My memory is still strong of last summer's drought, and after carrying pail after pail of water to thirsty gardens, I said I would never again complain about the rain. I remembered those words Friday as I sat at the drawing table listening to the heavy rain on the roof. It was the third straight day of rain, and I still wasn't complaining, until I heard water dripping on the floor of the attic.
A leaky roof means there's work to be done, and in short order. I don't look forward to climbing up on that old metal roof to caulk the leaks. Trying to put the dripping water out of my mind, I realized it's the hole in the roof that's to blame, not the rain. I relaxed, grateful for all the good that comes from spring rain.
A red-tailed hawk perches high on the dead limb of an old elm tree. He spreads his, letting the raindrops wash his flight feathers. A good shower will encourage him to preen all his features with the natural oil from a gland at the base of his tail. For him and all the birds, the rain is a blessing and they don't think about complaining. You can hear the joy in their songs as the sun breaks through the clouds and they rouse their features. While walking back to the house from the mailbox, I hear the familiar high-pitched songs of cedar-war wings. Looking up, I count a flock of ten fly over my head and land in a leafless locust tree.
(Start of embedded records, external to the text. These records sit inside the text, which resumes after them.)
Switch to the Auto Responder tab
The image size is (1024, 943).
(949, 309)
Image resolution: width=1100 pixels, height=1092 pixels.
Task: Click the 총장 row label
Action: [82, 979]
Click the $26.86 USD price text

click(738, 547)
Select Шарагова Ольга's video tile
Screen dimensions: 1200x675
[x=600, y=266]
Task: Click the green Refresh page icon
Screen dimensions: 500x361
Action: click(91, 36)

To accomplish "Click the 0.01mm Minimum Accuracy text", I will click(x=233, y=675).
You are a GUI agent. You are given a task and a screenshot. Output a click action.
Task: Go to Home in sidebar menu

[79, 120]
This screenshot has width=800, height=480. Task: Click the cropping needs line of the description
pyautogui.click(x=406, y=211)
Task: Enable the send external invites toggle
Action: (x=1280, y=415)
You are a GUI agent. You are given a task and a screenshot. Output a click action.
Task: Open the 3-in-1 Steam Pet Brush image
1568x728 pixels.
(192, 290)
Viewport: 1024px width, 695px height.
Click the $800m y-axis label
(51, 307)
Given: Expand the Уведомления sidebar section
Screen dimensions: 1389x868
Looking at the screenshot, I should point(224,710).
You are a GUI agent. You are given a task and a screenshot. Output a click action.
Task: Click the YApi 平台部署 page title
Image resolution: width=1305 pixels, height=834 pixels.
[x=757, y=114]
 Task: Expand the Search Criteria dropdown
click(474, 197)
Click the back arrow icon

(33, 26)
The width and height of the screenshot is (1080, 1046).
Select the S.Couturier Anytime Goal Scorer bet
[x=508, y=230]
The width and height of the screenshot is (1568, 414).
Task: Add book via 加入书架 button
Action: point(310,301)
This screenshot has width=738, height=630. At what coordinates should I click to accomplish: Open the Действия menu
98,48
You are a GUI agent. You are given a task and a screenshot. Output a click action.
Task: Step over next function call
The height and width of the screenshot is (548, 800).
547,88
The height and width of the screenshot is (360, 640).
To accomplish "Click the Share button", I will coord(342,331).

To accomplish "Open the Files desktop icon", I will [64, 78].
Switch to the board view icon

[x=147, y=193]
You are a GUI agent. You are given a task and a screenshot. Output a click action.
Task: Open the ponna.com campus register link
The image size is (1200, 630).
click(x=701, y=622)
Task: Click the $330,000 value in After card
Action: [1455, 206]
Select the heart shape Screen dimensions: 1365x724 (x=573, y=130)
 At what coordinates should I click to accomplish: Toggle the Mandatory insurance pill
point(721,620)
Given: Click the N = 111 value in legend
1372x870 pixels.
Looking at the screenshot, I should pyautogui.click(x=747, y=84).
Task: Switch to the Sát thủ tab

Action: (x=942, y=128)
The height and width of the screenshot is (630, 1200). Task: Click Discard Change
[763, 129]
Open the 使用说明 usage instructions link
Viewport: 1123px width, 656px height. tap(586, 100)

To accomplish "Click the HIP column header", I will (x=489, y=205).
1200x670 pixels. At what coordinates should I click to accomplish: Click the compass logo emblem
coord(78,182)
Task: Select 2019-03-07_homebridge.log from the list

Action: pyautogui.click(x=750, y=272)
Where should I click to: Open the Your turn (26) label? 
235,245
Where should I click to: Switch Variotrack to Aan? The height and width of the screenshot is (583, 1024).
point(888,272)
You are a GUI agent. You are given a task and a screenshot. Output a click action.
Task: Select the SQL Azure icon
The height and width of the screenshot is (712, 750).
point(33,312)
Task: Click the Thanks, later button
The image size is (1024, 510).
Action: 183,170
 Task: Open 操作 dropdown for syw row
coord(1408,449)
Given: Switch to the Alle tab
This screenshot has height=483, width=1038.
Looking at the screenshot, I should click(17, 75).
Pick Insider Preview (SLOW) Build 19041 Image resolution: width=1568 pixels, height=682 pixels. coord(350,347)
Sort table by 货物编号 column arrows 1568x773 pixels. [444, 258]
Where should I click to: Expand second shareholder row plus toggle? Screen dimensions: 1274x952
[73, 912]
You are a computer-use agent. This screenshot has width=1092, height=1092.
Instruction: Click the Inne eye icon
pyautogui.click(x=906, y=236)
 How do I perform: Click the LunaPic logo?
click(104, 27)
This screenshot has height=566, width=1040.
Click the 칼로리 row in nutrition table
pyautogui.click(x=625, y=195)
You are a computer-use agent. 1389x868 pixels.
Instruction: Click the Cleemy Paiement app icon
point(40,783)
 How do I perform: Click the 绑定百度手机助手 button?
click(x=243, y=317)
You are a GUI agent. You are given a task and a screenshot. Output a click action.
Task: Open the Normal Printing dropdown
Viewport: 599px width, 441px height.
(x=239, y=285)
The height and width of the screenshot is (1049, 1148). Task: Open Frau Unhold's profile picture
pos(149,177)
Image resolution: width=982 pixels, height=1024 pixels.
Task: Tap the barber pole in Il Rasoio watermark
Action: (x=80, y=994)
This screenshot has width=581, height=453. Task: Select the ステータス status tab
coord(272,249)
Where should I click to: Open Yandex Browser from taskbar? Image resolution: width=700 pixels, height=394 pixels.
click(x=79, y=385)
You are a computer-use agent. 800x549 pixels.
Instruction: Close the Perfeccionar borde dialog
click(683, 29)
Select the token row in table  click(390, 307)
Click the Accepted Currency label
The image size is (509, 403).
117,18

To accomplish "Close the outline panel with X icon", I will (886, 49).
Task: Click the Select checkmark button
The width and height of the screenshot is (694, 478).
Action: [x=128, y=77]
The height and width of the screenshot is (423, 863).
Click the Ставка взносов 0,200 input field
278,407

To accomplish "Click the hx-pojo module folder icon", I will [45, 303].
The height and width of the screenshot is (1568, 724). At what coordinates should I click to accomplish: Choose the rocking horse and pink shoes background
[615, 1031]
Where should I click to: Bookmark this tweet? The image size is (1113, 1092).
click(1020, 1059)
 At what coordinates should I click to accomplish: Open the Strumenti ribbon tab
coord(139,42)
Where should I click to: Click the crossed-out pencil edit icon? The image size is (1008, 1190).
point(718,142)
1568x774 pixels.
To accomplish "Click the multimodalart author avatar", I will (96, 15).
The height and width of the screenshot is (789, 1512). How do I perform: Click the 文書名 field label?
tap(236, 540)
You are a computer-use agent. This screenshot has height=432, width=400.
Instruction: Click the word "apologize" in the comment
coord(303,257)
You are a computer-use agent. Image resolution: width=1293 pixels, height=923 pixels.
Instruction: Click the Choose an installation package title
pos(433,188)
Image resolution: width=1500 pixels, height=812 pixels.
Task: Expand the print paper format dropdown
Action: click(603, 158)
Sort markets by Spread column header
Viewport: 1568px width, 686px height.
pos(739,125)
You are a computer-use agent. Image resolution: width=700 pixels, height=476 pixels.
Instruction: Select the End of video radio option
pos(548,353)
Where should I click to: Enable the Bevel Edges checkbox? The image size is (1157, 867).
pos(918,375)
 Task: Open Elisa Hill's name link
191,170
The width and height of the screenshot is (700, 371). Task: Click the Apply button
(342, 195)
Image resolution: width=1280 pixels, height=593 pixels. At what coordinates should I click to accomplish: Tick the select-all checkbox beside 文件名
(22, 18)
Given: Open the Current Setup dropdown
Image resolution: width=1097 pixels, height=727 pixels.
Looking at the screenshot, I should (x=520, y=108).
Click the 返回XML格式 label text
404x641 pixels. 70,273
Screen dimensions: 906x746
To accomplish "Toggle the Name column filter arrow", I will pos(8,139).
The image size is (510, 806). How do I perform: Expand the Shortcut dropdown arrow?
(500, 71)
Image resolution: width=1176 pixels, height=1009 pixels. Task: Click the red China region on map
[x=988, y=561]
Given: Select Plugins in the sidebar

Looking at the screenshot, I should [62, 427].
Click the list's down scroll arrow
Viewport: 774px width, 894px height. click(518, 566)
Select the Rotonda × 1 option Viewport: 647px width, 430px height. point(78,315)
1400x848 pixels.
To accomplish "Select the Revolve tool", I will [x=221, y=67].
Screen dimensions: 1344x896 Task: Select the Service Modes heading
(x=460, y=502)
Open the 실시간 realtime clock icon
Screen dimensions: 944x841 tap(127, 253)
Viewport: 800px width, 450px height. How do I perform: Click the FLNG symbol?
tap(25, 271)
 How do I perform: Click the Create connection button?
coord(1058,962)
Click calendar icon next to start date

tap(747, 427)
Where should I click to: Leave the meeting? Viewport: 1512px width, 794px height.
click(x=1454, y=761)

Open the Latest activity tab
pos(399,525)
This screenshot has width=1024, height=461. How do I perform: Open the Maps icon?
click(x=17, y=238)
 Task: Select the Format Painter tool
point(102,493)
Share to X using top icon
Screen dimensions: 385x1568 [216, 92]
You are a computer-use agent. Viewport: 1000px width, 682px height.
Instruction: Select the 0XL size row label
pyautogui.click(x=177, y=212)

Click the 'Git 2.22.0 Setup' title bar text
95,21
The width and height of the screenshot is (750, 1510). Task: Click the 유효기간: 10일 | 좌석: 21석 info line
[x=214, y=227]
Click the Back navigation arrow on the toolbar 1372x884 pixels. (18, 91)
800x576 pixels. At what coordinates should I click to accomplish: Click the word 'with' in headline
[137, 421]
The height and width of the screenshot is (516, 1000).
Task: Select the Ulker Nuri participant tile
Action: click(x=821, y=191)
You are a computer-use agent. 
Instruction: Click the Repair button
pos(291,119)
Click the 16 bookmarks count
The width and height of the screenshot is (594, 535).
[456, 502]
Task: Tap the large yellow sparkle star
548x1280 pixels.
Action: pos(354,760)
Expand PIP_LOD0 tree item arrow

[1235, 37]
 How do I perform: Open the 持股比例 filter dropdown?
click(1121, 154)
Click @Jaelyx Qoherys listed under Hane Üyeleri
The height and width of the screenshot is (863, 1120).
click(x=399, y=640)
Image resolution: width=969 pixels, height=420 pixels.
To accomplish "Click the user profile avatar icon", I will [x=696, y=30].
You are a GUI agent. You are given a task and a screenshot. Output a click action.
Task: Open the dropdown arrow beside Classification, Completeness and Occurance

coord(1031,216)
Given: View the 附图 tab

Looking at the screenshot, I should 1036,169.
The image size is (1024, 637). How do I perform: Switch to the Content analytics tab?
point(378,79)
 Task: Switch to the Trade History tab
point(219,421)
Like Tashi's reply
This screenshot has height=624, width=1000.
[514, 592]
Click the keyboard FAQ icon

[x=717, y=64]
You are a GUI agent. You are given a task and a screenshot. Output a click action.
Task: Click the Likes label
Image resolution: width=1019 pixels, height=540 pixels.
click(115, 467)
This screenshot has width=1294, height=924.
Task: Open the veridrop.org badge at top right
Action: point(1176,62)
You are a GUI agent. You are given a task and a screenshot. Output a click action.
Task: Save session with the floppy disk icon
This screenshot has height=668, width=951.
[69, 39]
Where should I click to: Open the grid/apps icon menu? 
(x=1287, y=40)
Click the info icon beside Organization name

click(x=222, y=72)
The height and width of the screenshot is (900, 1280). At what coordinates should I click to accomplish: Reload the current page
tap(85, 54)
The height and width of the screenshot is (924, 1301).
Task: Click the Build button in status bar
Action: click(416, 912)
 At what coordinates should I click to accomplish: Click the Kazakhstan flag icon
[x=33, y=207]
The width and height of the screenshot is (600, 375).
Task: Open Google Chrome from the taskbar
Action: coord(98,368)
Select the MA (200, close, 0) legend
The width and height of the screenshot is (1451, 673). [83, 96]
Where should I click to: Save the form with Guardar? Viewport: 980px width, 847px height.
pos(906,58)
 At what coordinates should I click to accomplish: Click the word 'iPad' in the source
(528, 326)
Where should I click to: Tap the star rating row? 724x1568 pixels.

The black locust may be the last tree to put out leaves in the spring. Before the leaves come, the thorny branches are first covered with fragrant white blossoms. When this starts in a week or so, the air will be filled with the sweet scent of locust flowers, and honeybees will come by the thousands to collect their sweet nectar. There are two other in the yard capable of filling the air with the perfume of flowering blossoms. The first week of May brings my favorite aroma, the lavender lilacs. The black locust flowers around the end of the month, and the third fragrant scent comes by the second week of June. This is when the mock orange bushes will be covered with white blossoms. Their sweet, rich aroma is one of my favorite scent treats. They remind me of the pink blossoms of the white plums.
Though the soft hum of the morning rain comes the call of a yellow-billed cuckoo. "Clue, clue, clue, clue, clue, clue." His familiar song tells me he's hiding up the valley, in the boughs of the spruce trees. I'm always happy to hear the first cuckoo's song, because it means it's time for the fuzzy caterpillars to appear. The cuckoo is one of the few birds that will eat fuzzy caterpillars. Often a cuckoo will sing his song in the middle of the night, while the other birds are sound asleep.
The red runner beans that I planted along the side of the house have sprouted in the rain, and are poking their heads through the loose soil. They will grow quickly in the warm sun, and will be showing their orange-red blossoms by the second week of June. I know that this is a time when the hummingbirds will be in their glory. The beds of red bee balm will also be in bloom by then, and there will be enough hummingbird food for all who come.
Viewing the valley from up on the ridge, I am overcome by how green the tree-thick hills and lush green pastures have become. A meadowlark sings from a fence post, and it's as though his song is of gratitude for the beauty of his surroundings. I can't say I blame him. It's hard to believe there is any nicer place to be.